会社の資産は約45億円あり、シミュレーション上ではしのげるはずだったが、13行合計約30億円を借り入れていた金融機関は、融資を引き揚げにかかった。「全社員を路頭に迷わせてしまう」という恐怖にさいなまれた南原は、自社ビル、輸入済みの車などの資産を売却。必死に会社の再建を図ろうとするもうまくいかず、苦渋の決断で社員263人全員を解雇した。ところが、南原が案ずるまでもなく、ほとんどの社員は他社に再就職。自分が無能と思っていた社員は「みんな有能だった」。
六本木ヒルズでホームレス
社員の能力に気づいた時は遅く、自身はホームレスになった。当時45歳の南原は、ネットオークションで会社の備品を売って日銭を稼ぎ、1日1個の菓子パンで乗り切るような奈落に転落した。もともと貯金も数十万円しかなく、その個人資産も会社の返済にすべて当てた。ATMに残っていた全額5万6800円を引き出し、それがなくなったら一文無しという状況だった。
借金は無事、期日内に完済したものの、会社も家も失った。自身が以前住んでいた六本木ヒルズ内の公園で寝ていたところ、「ここは私有地だ!」と警備員に追い出されたこともある。
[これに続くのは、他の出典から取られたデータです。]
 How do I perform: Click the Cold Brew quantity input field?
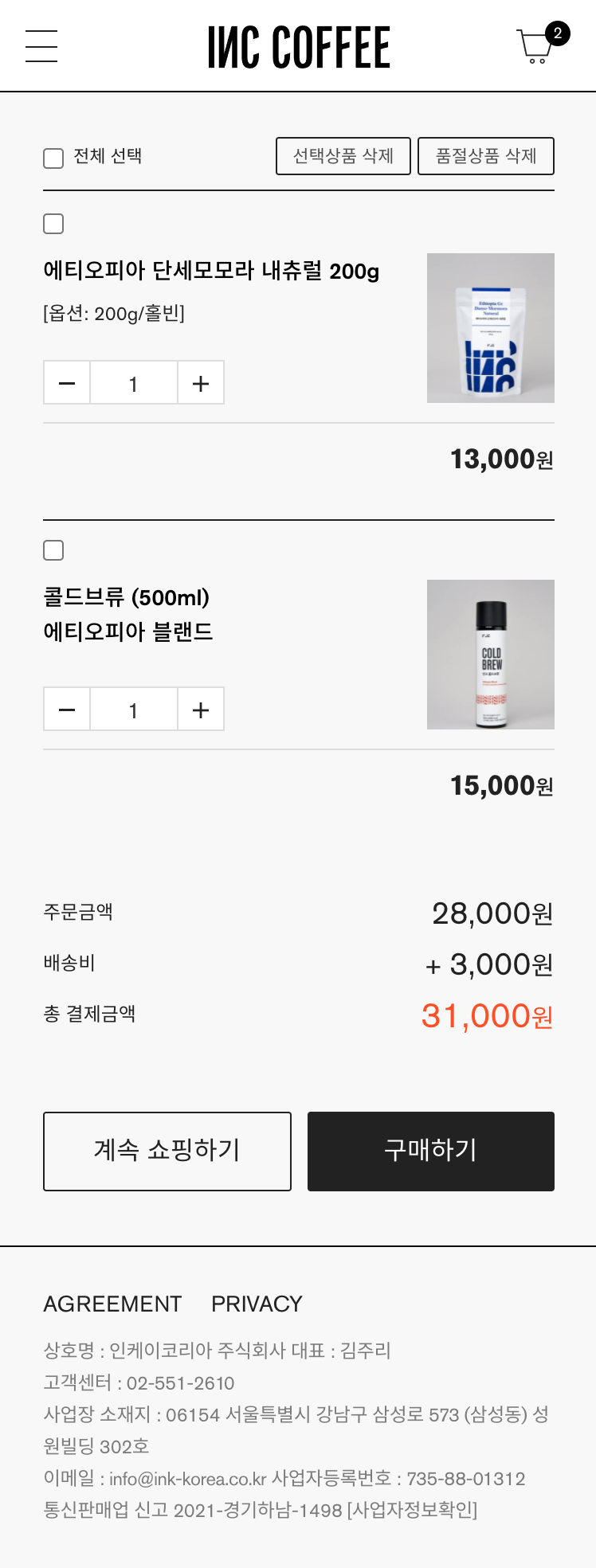(133, 710)
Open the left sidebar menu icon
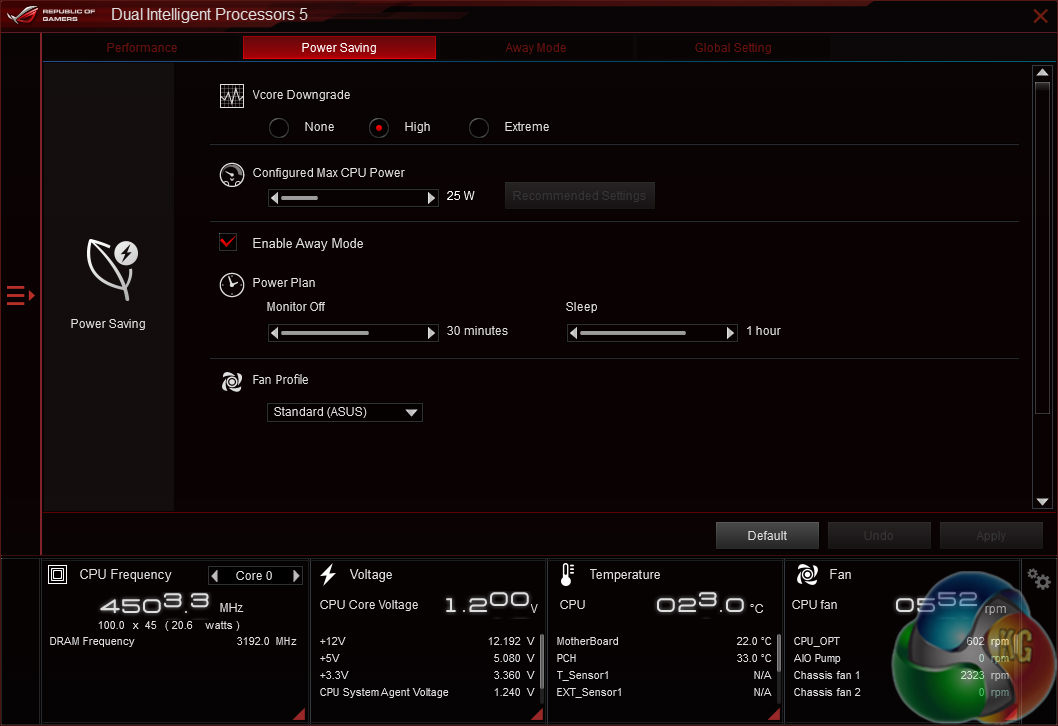Viewport: 1058px width, 726px height. tap(20, 295)
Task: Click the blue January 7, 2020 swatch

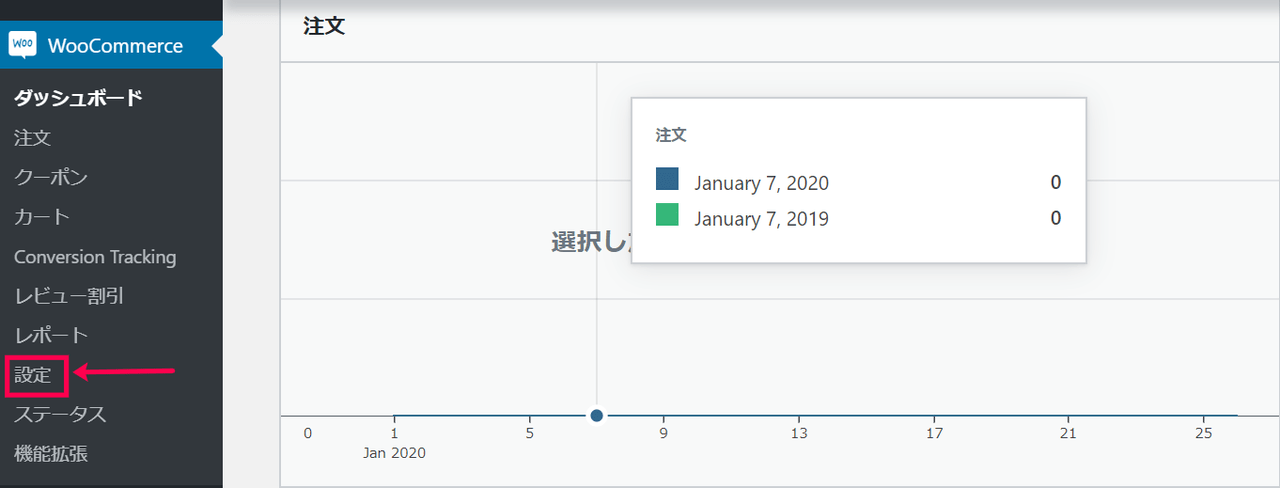Action: [x=667, y=180]

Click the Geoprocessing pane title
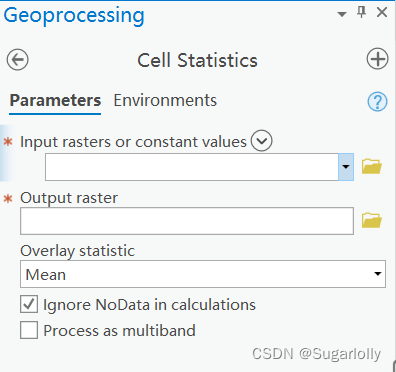click(x=74, y=16)
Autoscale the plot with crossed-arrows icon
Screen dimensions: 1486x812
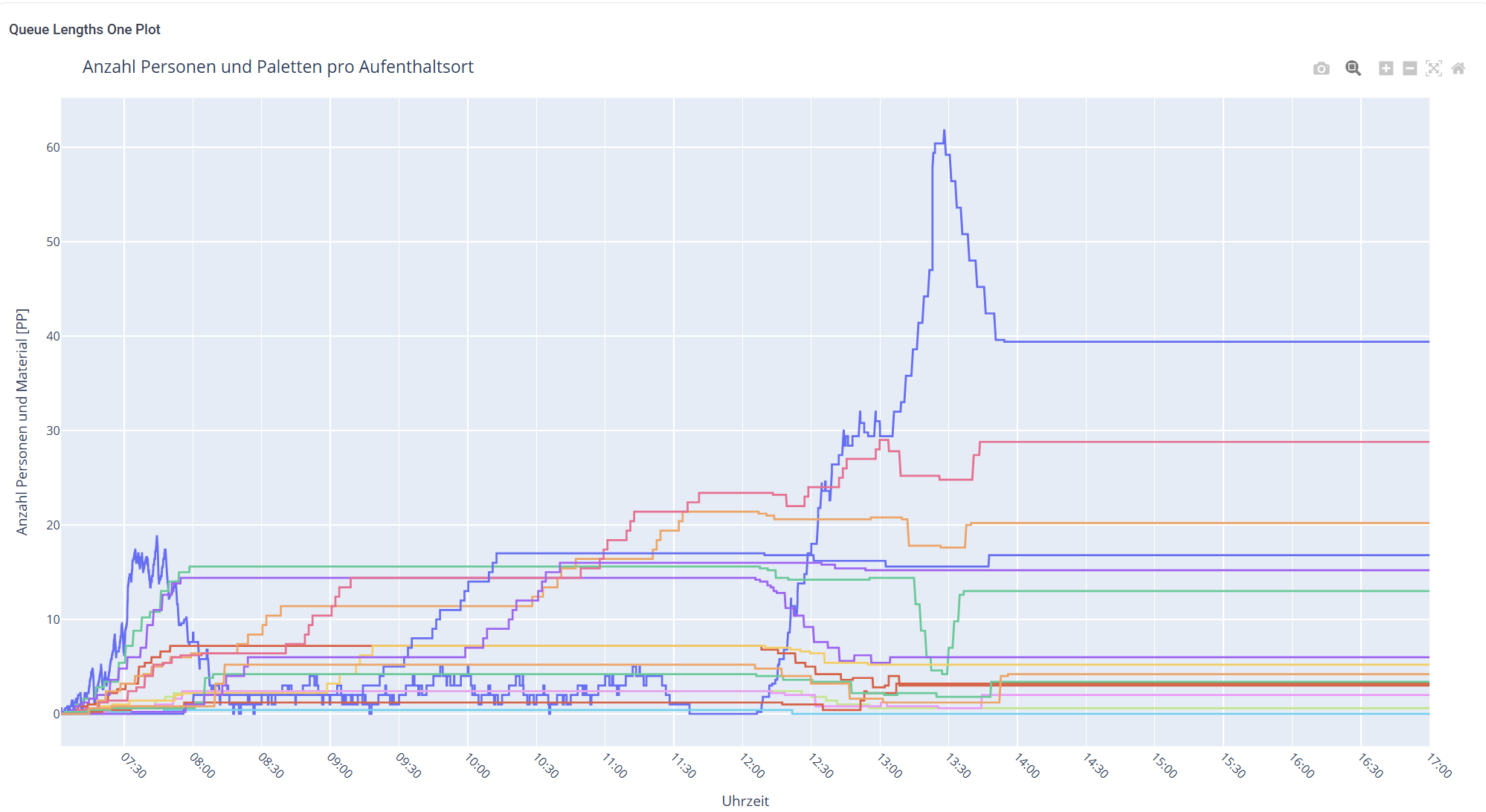pos(1434,68)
その後、麻布十番のバス停までトボトボと歩いたことが今でも脳裏に浮かぶ。寝床を探し歩くうち、高速道路の下のほうが、静かで雨や風もしのげて快適だと知った。
一時は、元ライブドア取締役の榎本大輔氏に世田谷区深沢の豪邸を貸与してもらった。家賃は無料、光熱費のみでいいとのことだったが、豪邸ゆえにその光熱費が高額だった。仕方なく、調布市の“ボロアパート”に住むことに。家賃は5万円。資材置き場裏の奥まったところに建っており、すき間風が入った上に、冬は起床時に息が白くなるほど寒かった。毎日どこかの部屋にサラ金の取り立て屋が来るなど、訳ありの住民が多かった。
バス運転手の求人に応募
借金の返済中、バスの運転手の求人に応募したこともある。しかし、年齢が問題となり、非採用だった。ヘッドハンティング会社を介して企業に電話をしても「お前が来たら、お前が部長になっちゃうだろ?」「会社を乗っ取る気じゃないか?」などと片っ端から断られた。その後も求人誌を見て応募し続けたが、すべて断られた。
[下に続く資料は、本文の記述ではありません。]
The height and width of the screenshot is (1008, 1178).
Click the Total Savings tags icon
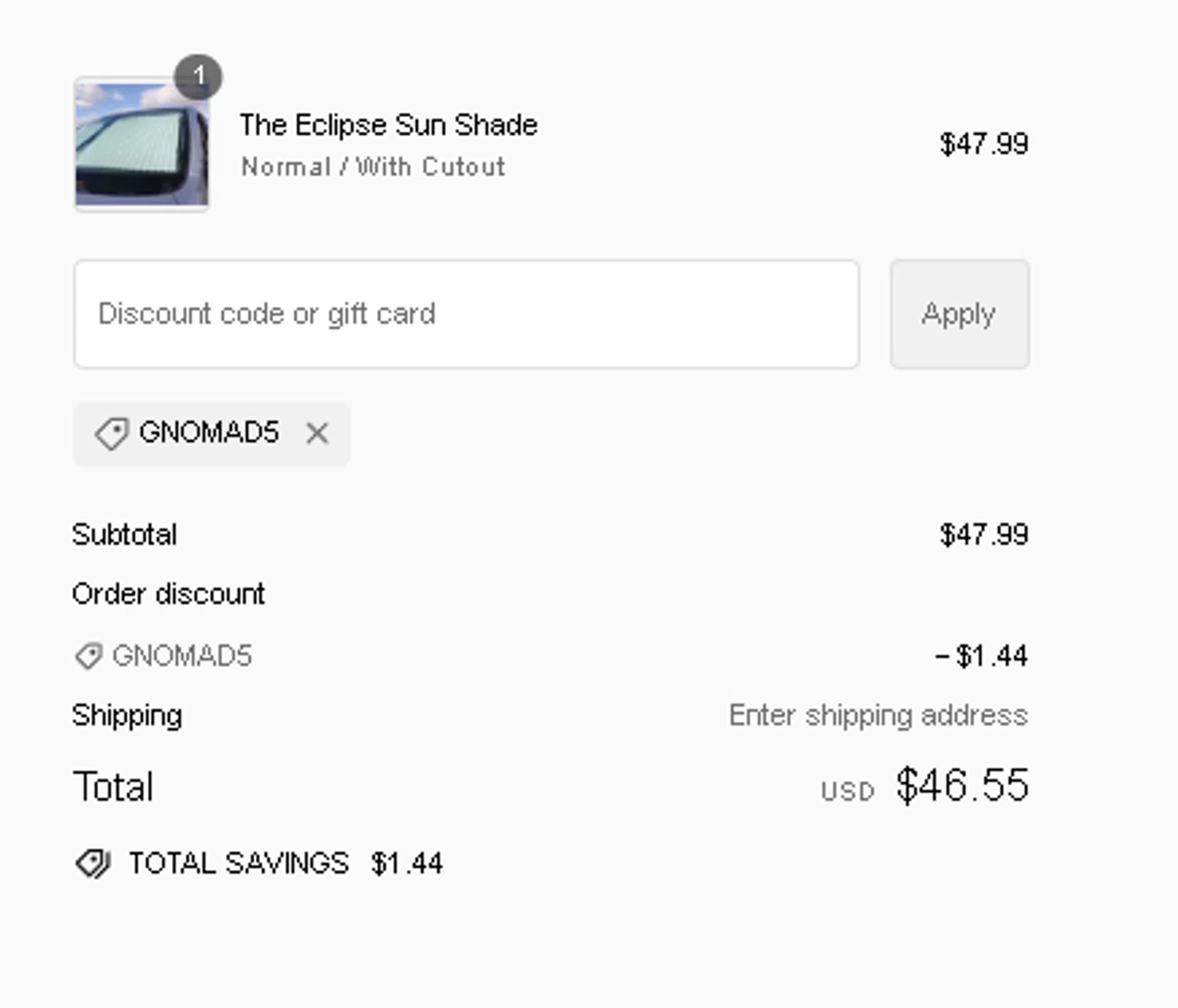(x=93, y=864)
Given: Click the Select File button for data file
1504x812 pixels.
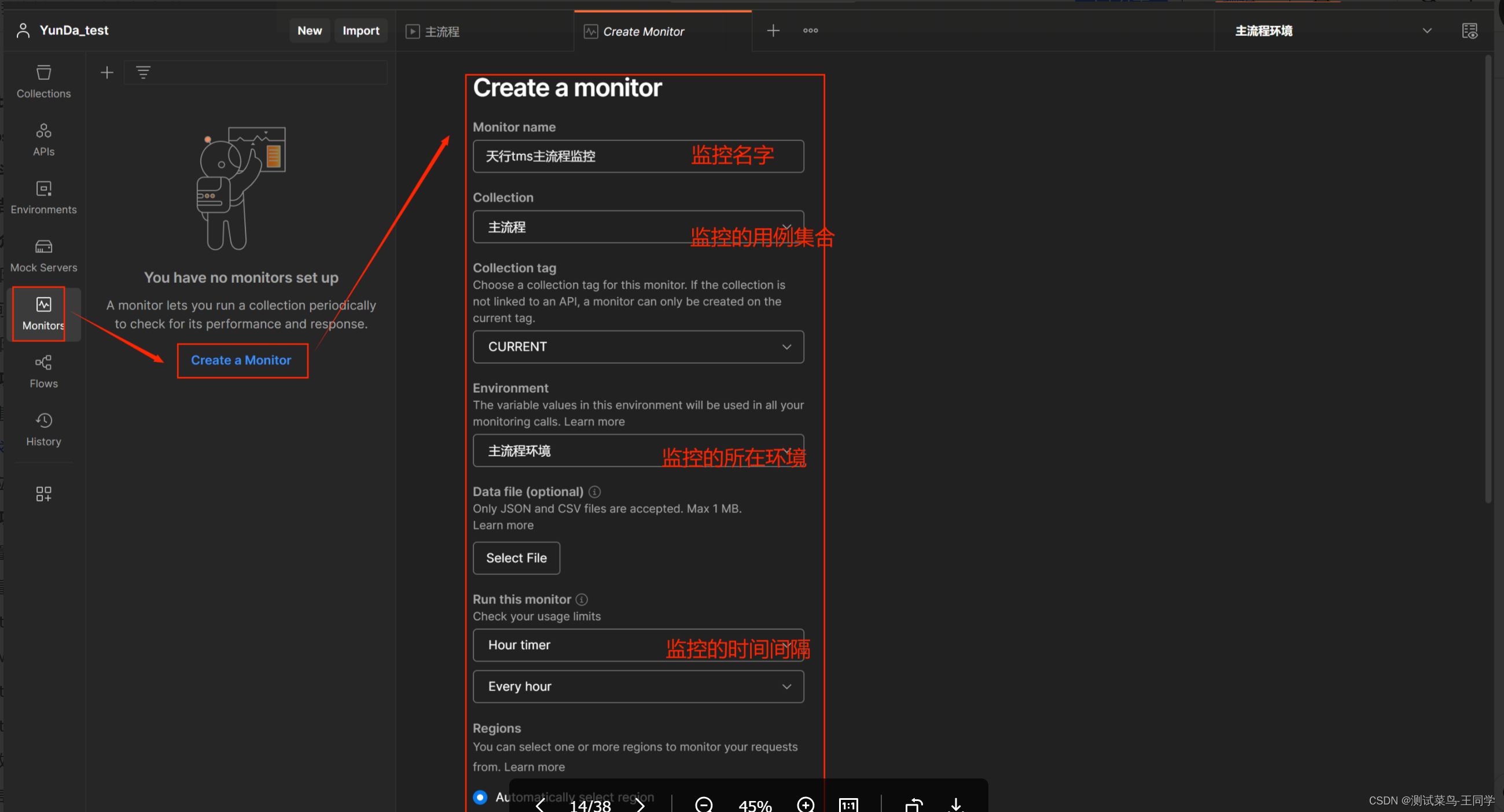Looking at the screenshot, I should [x=516, y=558].
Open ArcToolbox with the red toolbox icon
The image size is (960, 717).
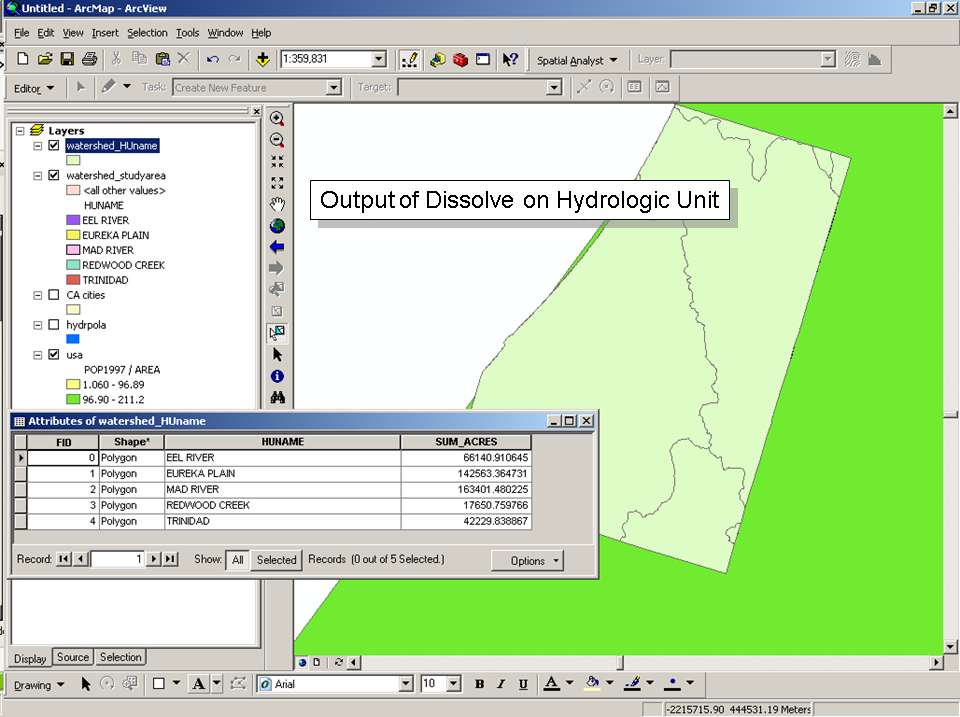coord(460,59)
きつかった半面、精神力は鍛えられた。短い期間だが、ギュッと圧縮されるような心のありようを経験したことで、物事に動じなくなった。その分、他人に対する許容範囲も広くなり、勝負に出るときの度胸も決断力もついたという。はたから見たら「どん底」生活だが、自身は意外にも鈍感だった。
「喪失感もあったと思うけれど、あまり記憶に残っていません。まあ、仕方ないよね、というぐらいの話だし、会社が破たんする前から、極端に華美な生活はしていませんでした」
牛丼がごちそう
金持ちになると牛丼チェーン店に行かない人もいるが、南原は今でも平気で行ける。牛丼に卵を1個プラスして「今日は贅沢だなあ」と思いながら食べているという。